These are the key concepts you need to understand to accurately answer the question.

Volume Displacement

When an object is fully submerged in a fluid, it pushes aside, or displaces, a volume of that fluid equal to the volume of the object itself. This is the principle of volume displacement. Understanding this concept helps explain why an object seems to lose weight when submerged.
In the original exercise, a piece of metal is immersed in water, causing the water to exert an upward force that can be measured. This force is directly related to the volume of water displaced by the metal.

• The displaced water takes up space, and the amount of volume it occupies equals the volume of the object.
• This displaced volume can be determined from the increase in the scale's weight reading.

Recognizing how volume displacement works is critical to solve the exercise, as it allows us to relate physical object volume to measurable forces.

Buoyant Force Calculation

Buoyant force is the net upward force experienced by an object submerged in a fluid. This force is a result of pressures exerted by the fluid and increases with the density of the fluid and the volume of the object submerged. When you subtract the apparent weight of the object when submerged from its weight in air, you can find the buoyant force.
In the exercise, calculating the change in scale reading from 2.30 N to 2.75 N gives us the buoyant force:

• The scale reads higher by 0.45 N when the metal is dipped into the water.
• This increase matches the buoyant force acting upward on the metal.

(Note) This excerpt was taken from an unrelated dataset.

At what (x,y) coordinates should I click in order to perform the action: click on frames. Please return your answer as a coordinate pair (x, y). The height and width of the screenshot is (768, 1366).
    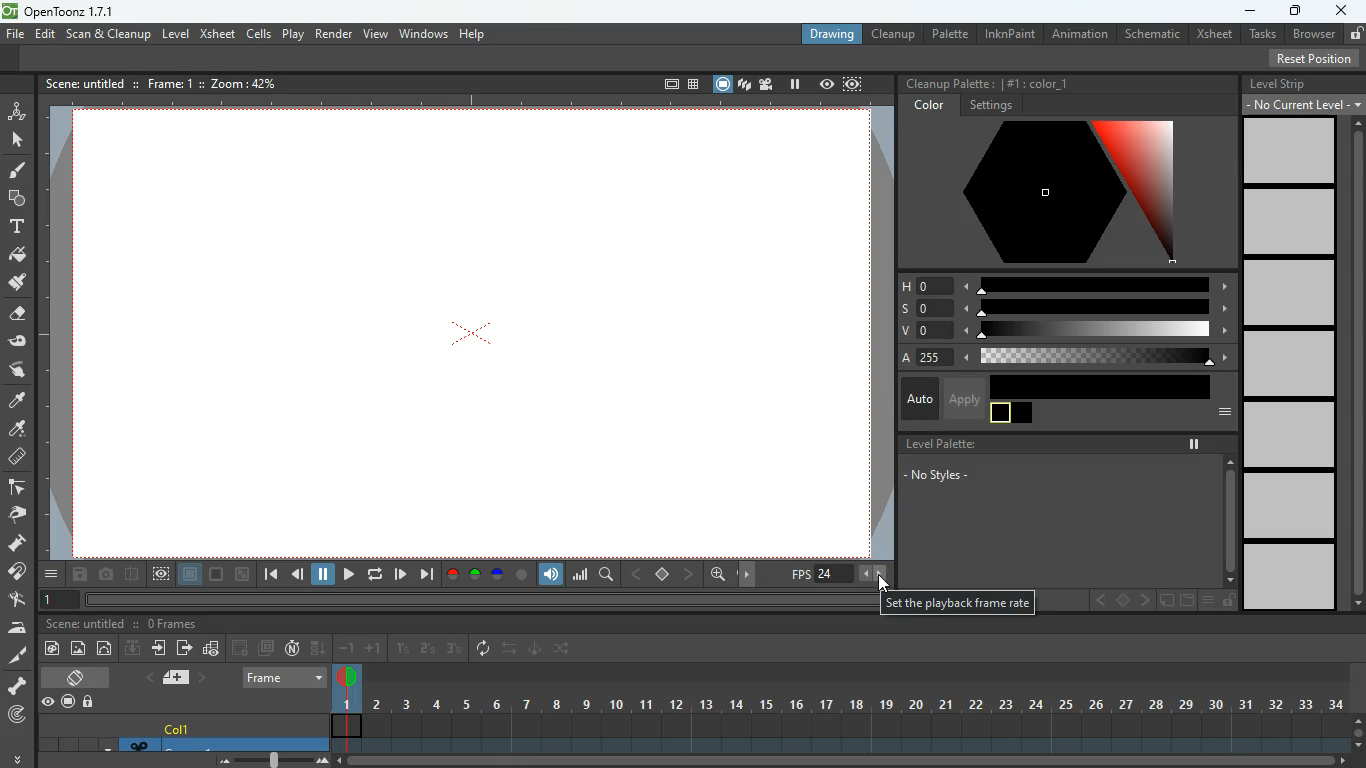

Formally, the buoyant force \( F_B \) is calculated using \( F_B = \rho_w g V \), where \( \rho_w \) is the density of water, \( g \) is gravitational acceleration, and \( V \) is the volume of displaced water. Plugging these values in, you solve for volume, revealing the size of the metal piece.

Newton's Third Law

Newton's Third Law states that for every action, there is an equal and opposite reaction. In the context of buoyancy, this principle explains the interaction between the weight of the displaced fluid and the object immersed in it. The weight of the fluid displaced by the object generates a buoyant force that pushes the object upwards.
In our beaker scenario:

• The weight of the water displaced by the metal (acting downward) is counterbalanced by the buoyant force (acting upward).
• The metal piece exerts a downward force on the water, and by Newton's Third Law, the water exerts an equal and opposite force on the metal.

This balancing of forces highlights how the changes in the weighing scale reflect the net force generated, ensuring the metal remains suspended but does not sink. Understanding this law is essential for grasping the underlying dynamics of buoyancy.